* _SOURCE PASSAGE_:
# # # # # # #

Artificial intelligence and fundamental rights: the problem of regulation aimed at avoiding algorithmic discrimination

The scandal involving Facebook and Cambridge Analytica (a private company for data analysis and strategic communication) raises, among others, the problem of regulating learning algorithms. And the problem lies above all in the fact that there is no necessary connection between intelligence and free will. Unlike human beings, algorithms do not have a will of their own, they serve the goals that are set for them Though spectacular, artificial intelligence bears little resemblance to the mental processes of humans – as the Portuguese neuroscientist António Damásio, Professor at the University of Southern California, brilliantly explains[i]. To this extent, not all impacts of artificial intelligence are easily regulated or translated into legislation – and so traditional regulation might not work[ii].

# # # # # # #

* _TASKS AND EXERCISES_:
[1] Answer these questions about the passage on AI regulation:
(a) How does the passage describe Cambridge Analytica?
(b) What position does the passage give for António Damásio?
(c) According to the passage, what do algorithms lack, unlike human beings?
[2] Rewrite the part of the passage on AI regulation that opens with the words containing "The scandal involving" and closes with "might not work[ii].", putting "programs" in place of "algorithms".

* _MATERIAL PROVIDED_:
# # # # # # #

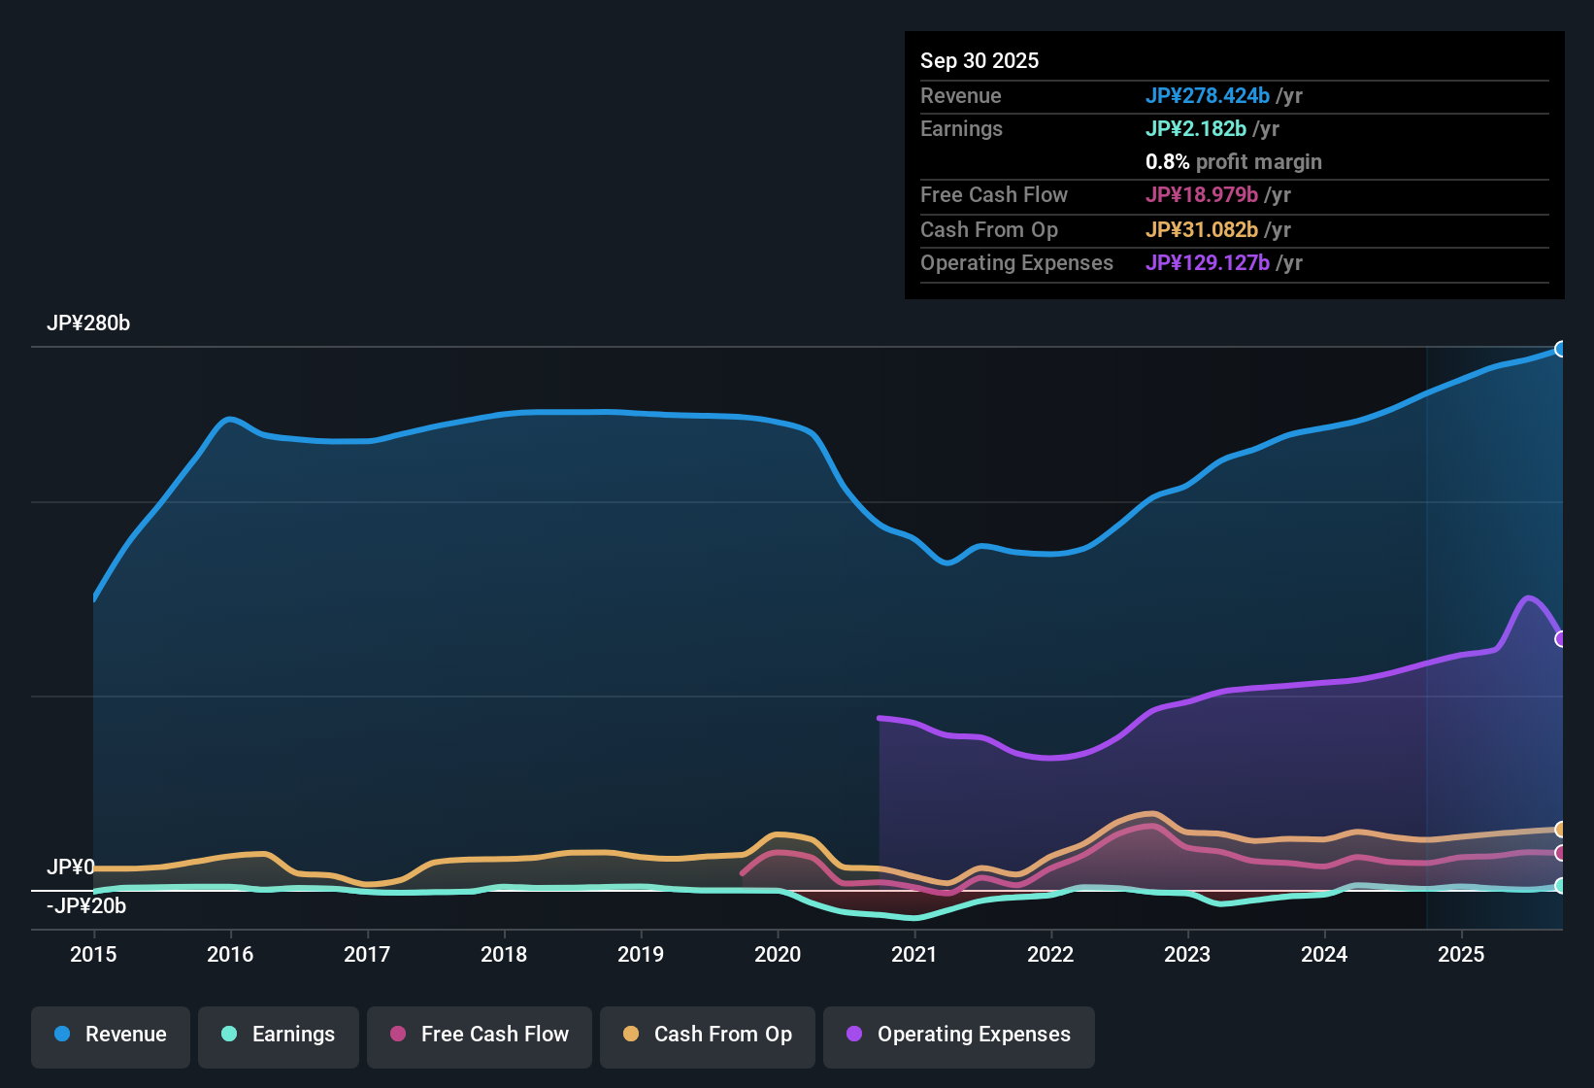Viewport: 1594px width, 1088px height.
Task: Click the 2020 year label on axis
Action: [x=778, y=955]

# # # # # # #

* _ANSWERS PROVIDED_:
[1]
(a) A private company for data analysis and strategic communication.
(b) Professor at the University of Southern California.
(c) A will of their own.

[2]
The scandal involving Facebook and Cambridge Analytica (a private company for data analysis and strategic communication) raises, among others, the problem of regulating learning programs. And the problem lies above all in the fact that there is no necessary connection between intelligence and free will. Unlike human beings, programs do not have a will of their own, they serve the goals that are set for them Though spectacular, artificial intelligence bears little resemblance to the mental processes of humans – as the Portuguese neuroscientist António Damásio, Professor at the University of Southern California, brilliantly explains[i]. To this extent, not all impacts of artificial intelligence are easily regulated or translated into legislation – and so traditional regulation might not work[ii].